▸ **PAGE TEXT**

● ● ● ●

Friday, June 15, 2007

LA MOME - LA VIE EN ROSE - stunning central performance; baffling direction

Writer-director Olivier Dahan and co-writer Isabelle Sobelman have fashioned a biopic of Edith Piaf that is infuriating in its narrative structure. The movie flits back and forth through the iconic singer's life like a demented squirrel. Flashbacks, flash-forwards and inter-cut scenes add nothing to the viewer's understanding of her character or motivations. Far from enlightening us and drawing perceptive links, they confuse and infuriate Even within a scene, the director affects attention deficit disorder. The most grievous offense is in the final scene where Piaf - her whole bitter-sweet life building to this moment - sings "Non, je ne regrette rien". All good directors know that when a performer is giving their all in an iconic moment the best thing you can do is keep the camera firmly on them. Think of Liza Minelli as Sally Bowles singing her final song, "Life is a Cabaret" or when John Travolta does his solo dance number in Saturday Night Fever. The key is to let the talent do the talking without any flash camera-work or too many cuts. Olivier Dahan, however, cannot resist cutting away from Marion Cotillard's breath-taking performance. He switches to pictures of Piaf as a little girl; Piaf making a death-bed revelation; Piaf in Paris. It all serves to under-mine what should be the triumphant, heart-breaking finale.

● ● ● ●

▸ **TASK INSTRUCTIONS**
Please translate this sentence from the film review above into Spanish: "The movie flits back and forth through the iconic singer's life like a demented squirrel."

▸ **EXTRACTED MATERIAL**
● ● ● ●

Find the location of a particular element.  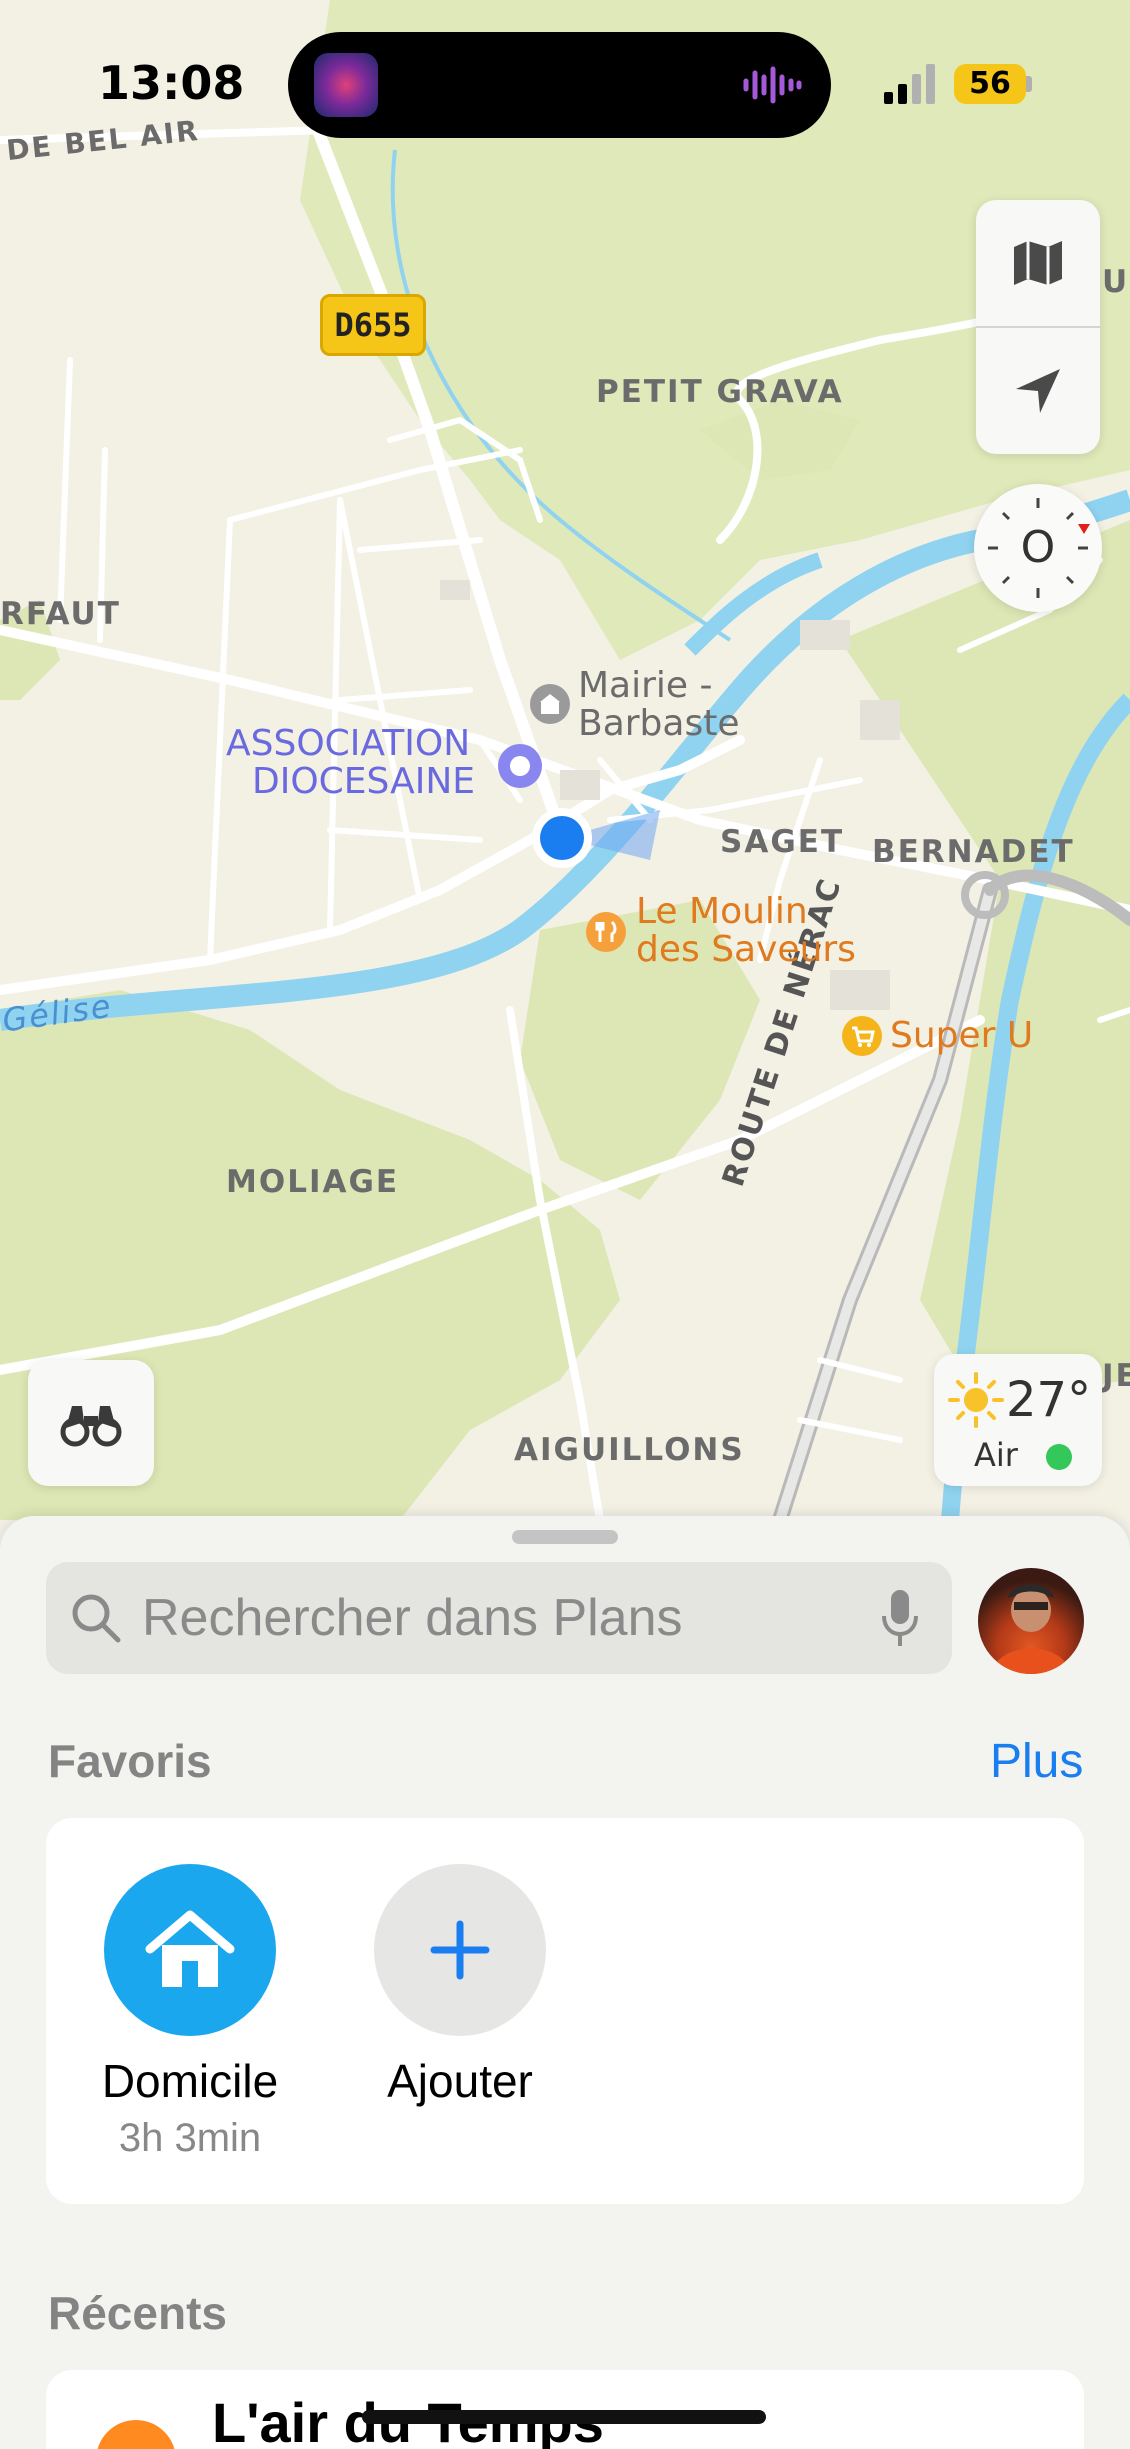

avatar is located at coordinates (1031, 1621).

● ● ● ●

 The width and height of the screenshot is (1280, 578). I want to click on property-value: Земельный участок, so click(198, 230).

● ● ● ●

▸ **RESPONSE FOR THIS EXERCISE**
La película revolotea de un lado a otro por la vida de la icónica cantante como una ardilla enloquecida.